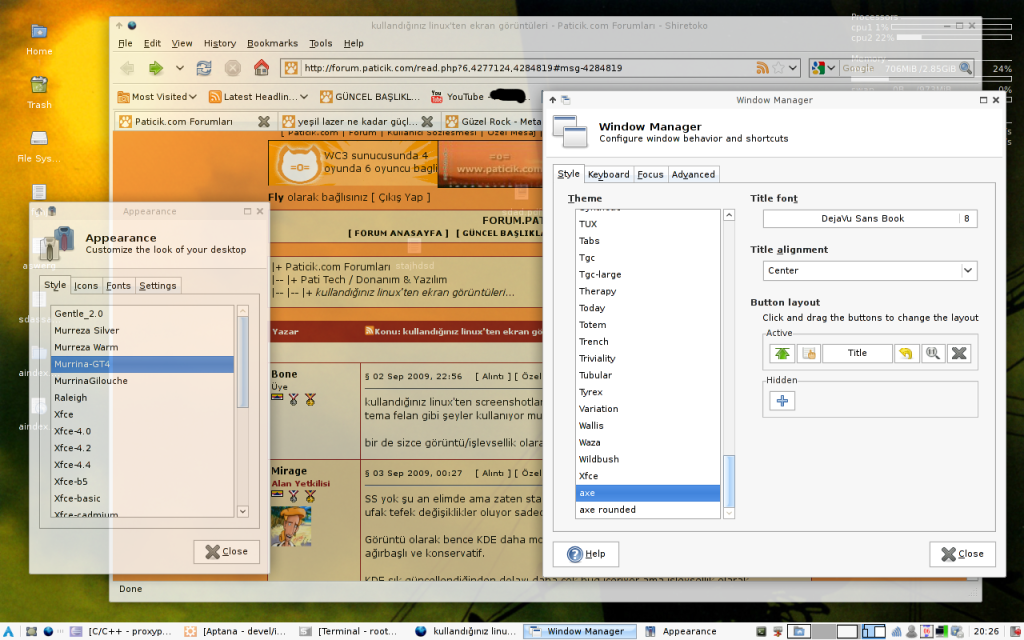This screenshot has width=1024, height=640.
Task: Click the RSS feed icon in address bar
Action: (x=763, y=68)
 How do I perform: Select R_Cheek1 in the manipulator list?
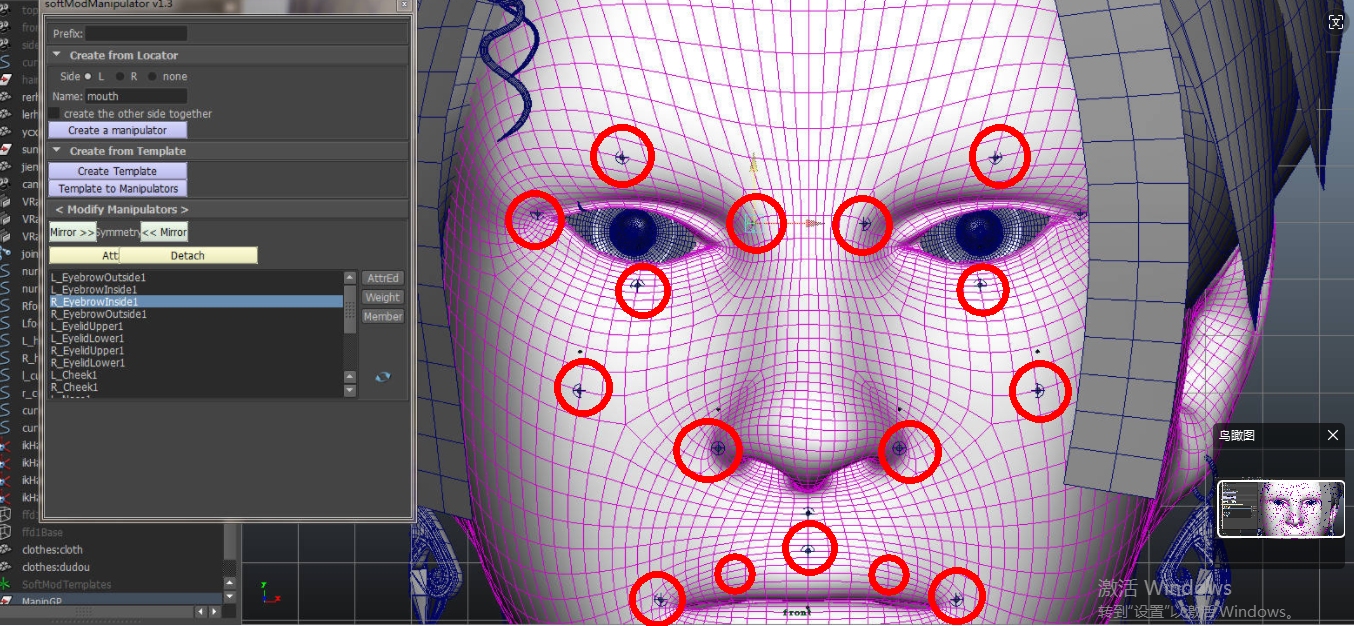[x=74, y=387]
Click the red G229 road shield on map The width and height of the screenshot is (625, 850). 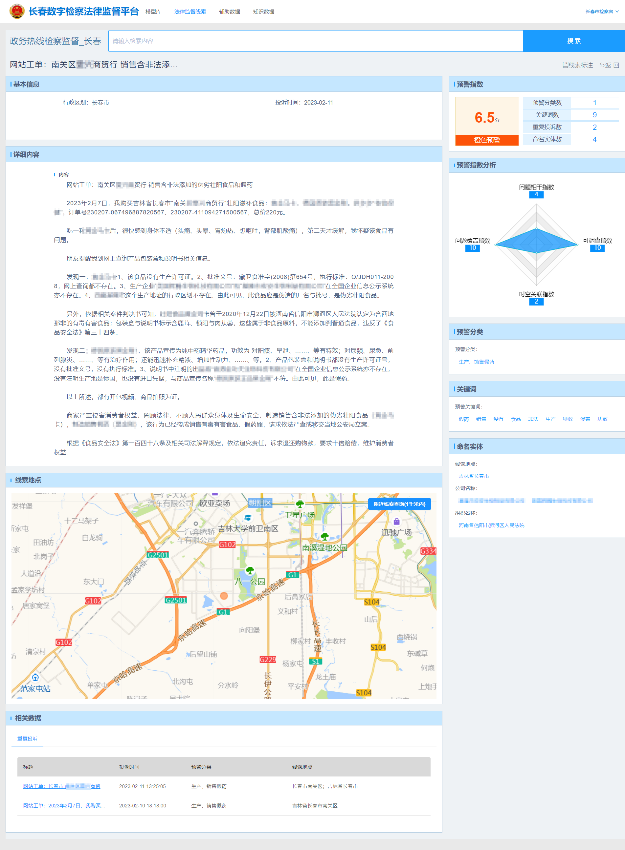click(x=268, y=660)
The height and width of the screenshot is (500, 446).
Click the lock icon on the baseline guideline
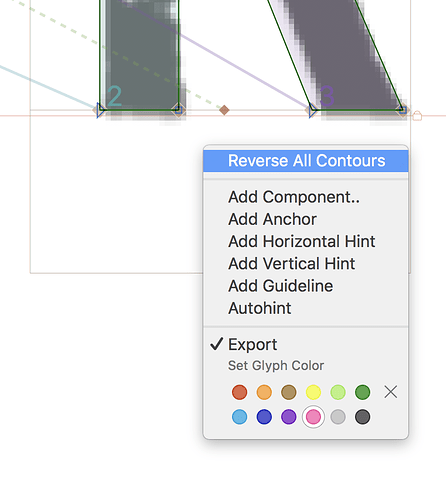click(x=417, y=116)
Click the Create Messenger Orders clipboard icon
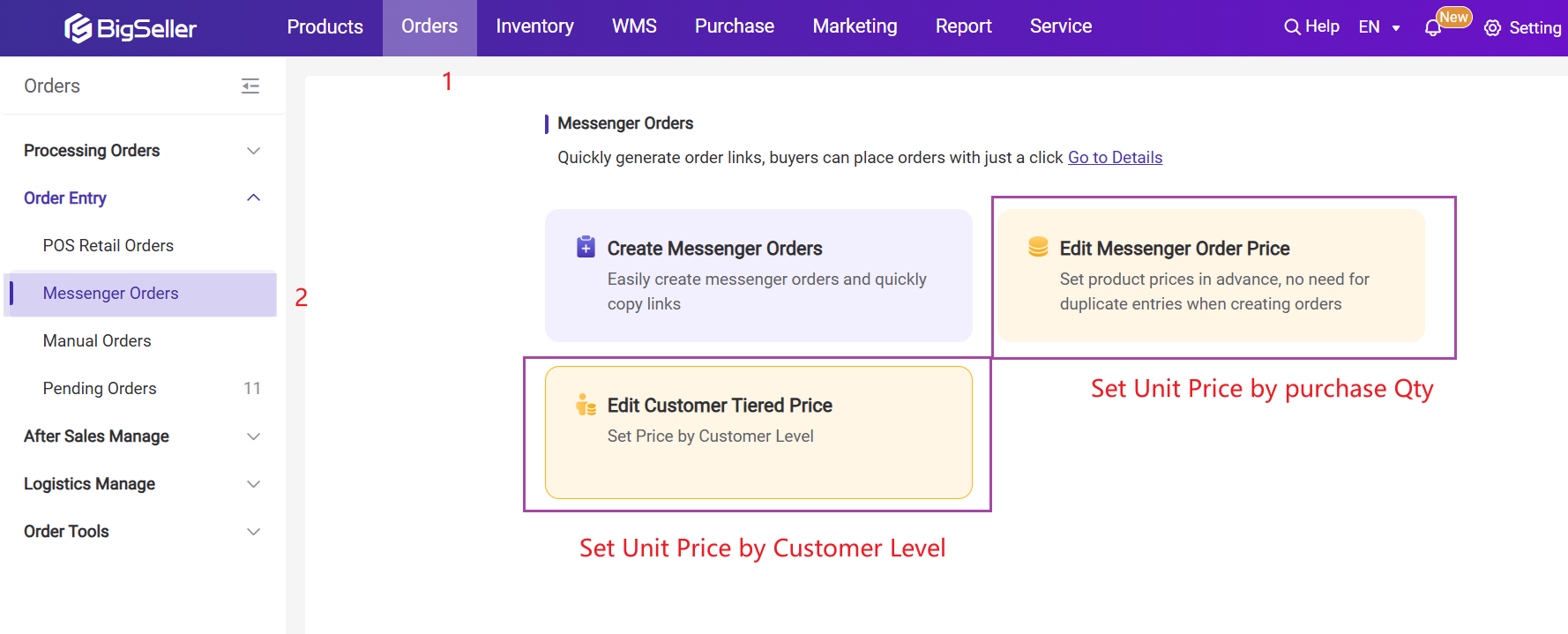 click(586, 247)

= = = = = = =

▶ _What needs to be done_
Repeat the lines of the records verbatim, starting at the line containing "Click the lock icon on the baseline guideline" and stopping after the final line. Images stay out.

▶ _Response to the task_
Click the lock icon on the baseline guideline
click(x=417, y=116)
Click the Create Messenger Orders clipboard icon
 click(586, 247)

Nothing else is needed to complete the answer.